Answer these from the telemedicine passage:
(a) According to the McKinsey & Company study, how many times higher was telehealth use in April 2020 than in February 2020?
(b) What job does Ward Svarvari hold at Commerce Bank?
(c) By about how many years does Svarvari guess COVID-19 sped up the adoption of telemedicine?

PASSAGE SHOWN:
Start of Block

Without a doubt, the popularity of telemedicine services — virtual visits patients conduct with healthcare providers via video chat, phone call, or even email — is on the rise. One recent study from consulting firm McKinsey & Company shows that in April 2020, telehealth use was 78 times higher than in February 2020 and currently represents between 13 and 17 percent of all health consultations.

There are many reasons why telemedicine is gaining in popularity, not the least of which is the fact that it has made a lot of sense to use during the pandemic, when in-person interactions can present a level of risk, particularly for people in high-risk groups. Ward Svarvari, a vice president and healthcare relationship executive at Commerce Bank, says changes in regulations also contributed to this increased adoption.

“Prior to the pandemic, certain regulations made it difficult for physicians to broadly offer telemedicine services,” Svarvari says. “These restrictions were lifted during the pandemic to help physicians treat patients without needing to see them in person. I would guess that COVID-19 accelerated the adoption of telemedicine by about five years.”

End of Block

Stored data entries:
Start of Block

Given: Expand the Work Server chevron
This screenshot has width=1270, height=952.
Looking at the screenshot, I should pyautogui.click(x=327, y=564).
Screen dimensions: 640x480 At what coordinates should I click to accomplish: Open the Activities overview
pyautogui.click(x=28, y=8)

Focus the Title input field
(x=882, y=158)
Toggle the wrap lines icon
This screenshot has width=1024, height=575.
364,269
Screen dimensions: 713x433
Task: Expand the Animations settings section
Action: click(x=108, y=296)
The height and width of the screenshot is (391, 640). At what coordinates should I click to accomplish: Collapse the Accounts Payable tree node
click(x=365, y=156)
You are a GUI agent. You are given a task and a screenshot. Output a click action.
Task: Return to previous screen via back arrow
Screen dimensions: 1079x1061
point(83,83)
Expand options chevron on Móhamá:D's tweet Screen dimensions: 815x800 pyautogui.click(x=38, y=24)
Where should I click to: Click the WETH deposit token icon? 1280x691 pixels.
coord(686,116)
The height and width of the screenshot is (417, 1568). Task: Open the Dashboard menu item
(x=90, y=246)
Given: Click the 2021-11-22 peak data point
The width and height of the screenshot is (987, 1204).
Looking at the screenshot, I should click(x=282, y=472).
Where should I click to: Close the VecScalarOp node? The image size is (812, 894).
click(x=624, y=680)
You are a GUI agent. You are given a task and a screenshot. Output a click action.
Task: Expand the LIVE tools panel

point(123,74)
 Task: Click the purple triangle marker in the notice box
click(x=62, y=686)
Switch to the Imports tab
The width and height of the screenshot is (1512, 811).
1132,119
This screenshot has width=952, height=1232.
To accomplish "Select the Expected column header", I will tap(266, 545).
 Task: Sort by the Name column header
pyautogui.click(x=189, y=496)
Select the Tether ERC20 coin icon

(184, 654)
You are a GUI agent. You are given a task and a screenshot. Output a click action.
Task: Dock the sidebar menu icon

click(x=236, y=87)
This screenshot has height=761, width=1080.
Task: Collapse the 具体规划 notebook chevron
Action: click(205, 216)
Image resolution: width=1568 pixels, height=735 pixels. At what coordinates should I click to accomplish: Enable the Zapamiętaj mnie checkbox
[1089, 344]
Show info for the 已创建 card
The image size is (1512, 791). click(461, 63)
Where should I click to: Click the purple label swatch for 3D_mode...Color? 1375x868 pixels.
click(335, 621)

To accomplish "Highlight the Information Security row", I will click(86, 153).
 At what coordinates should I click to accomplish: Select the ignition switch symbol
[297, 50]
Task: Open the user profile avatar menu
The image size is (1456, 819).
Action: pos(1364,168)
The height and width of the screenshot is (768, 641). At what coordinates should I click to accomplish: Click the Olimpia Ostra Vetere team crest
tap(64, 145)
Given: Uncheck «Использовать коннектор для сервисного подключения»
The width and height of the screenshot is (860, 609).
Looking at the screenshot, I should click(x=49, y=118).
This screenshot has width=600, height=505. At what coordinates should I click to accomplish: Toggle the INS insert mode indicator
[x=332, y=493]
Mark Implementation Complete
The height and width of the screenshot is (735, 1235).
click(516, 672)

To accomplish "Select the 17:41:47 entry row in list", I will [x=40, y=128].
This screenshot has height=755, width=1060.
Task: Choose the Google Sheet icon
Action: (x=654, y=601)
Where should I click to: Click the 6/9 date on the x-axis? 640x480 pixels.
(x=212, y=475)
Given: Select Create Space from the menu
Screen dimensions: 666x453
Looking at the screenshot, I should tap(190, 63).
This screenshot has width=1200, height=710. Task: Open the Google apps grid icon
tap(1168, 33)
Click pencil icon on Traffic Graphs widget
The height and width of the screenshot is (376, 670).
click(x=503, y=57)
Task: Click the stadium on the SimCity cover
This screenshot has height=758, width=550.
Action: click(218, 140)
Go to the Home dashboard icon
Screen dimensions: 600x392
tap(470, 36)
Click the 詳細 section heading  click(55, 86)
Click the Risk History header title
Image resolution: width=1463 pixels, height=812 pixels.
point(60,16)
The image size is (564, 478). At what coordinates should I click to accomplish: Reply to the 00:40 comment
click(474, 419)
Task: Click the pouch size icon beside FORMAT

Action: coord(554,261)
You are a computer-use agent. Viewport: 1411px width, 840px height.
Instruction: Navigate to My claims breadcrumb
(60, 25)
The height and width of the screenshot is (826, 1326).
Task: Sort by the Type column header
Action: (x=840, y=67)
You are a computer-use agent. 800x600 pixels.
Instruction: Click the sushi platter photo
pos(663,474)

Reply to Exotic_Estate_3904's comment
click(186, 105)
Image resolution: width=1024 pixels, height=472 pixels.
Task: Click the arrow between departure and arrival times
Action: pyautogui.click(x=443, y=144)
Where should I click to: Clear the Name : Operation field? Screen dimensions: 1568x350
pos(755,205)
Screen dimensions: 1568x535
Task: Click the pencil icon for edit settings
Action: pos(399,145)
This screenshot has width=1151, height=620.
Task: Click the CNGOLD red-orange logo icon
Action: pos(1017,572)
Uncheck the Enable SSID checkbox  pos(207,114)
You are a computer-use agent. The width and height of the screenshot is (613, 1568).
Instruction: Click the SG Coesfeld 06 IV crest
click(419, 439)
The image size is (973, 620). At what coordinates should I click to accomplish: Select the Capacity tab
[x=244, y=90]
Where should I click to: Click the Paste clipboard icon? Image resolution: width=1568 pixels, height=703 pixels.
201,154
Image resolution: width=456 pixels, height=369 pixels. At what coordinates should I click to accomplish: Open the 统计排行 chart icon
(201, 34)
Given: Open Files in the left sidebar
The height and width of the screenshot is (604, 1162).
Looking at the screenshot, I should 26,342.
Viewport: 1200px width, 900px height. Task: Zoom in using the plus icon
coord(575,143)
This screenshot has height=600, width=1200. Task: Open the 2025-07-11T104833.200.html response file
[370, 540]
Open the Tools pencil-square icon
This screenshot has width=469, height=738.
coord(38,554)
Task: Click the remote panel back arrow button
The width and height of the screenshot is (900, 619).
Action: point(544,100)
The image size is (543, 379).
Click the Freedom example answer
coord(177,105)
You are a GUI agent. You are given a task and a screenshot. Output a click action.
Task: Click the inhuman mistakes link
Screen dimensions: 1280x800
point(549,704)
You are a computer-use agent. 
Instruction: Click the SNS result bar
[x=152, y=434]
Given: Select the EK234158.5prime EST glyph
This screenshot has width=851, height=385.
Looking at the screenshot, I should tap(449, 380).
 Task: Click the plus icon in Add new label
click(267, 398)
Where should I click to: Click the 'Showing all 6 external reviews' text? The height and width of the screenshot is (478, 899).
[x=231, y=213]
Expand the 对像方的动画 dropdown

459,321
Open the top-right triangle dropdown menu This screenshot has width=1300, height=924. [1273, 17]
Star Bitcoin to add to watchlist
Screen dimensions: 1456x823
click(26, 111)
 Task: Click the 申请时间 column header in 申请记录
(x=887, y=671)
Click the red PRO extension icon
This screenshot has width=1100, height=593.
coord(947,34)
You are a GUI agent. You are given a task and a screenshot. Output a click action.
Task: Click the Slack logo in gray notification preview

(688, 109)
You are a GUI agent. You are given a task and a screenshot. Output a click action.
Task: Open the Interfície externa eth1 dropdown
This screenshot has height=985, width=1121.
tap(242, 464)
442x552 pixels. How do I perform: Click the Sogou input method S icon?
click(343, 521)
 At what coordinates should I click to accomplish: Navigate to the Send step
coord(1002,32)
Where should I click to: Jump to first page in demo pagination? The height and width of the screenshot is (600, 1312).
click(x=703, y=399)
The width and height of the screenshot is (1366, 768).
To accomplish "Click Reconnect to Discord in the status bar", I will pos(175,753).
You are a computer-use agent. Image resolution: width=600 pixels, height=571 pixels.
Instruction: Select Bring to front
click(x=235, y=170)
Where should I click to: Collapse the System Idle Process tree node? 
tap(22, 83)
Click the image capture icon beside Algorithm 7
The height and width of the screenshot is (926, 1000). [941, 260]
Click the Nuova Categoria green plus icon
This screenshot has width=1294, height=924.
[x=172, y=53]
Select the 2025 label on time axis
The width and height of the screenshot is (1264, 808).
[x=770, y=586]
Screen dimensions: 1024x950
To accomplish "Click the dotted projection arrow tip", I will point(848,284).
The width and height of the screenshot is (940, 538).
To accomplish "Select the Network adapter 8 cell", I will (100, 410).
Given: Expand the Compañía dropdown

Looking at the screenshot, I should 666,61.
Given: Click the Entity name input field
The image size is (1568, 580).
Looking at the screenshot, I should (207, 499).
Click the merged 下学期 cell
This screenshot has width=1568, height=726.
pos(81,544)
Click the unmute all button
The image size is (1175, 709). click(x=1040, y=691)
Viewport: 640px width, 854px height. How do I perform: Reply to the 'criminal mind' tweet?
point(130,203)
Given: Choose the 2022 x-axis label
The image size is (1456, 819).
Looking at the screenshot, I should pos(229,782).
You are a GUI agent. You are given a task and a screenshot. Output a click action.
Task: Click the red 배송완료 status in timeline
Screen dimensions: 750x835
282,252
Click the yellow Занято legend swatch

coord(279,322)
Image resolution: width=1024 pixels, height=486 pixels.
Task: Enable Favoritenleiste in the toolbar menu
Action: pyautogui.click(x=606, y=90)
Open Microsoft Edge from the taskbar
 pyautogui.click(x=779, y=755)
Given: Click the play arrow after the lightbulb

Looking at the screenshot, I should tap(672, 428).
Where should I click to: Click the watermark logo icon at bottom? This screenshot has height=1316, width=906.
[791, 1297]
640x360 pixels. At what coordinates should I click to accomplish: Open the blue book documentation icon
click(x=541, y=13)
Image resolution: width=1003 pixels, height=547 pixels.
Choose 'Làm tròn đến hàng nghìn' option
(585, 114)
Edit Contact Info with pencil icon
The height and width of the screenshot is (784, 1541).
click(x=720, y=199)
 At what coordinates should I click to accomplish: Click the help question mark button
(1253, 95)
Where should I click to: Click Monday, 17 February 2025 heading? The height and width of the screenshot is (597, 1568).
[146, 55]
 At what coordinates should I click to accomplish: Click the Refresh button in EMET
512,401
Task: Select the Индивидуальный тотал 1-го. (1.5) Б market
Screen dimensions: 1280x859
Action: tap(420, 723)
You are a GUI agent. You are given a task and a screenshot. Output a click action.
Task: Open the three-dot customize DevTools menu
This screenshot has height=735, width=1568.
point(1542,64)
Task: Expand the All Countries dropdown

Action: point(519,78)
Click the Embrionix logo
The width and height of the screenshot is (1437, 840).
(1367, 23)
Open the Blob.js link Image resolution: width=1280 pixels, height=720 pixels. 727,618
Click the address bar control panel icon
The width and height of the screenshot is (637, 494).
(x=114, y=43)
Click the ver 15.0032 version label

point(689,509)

End of Block

FINISHED EXERCISE:
(a) 78 times higher.
(b) Vice president and healthcare relationship executive.
(c) About five years.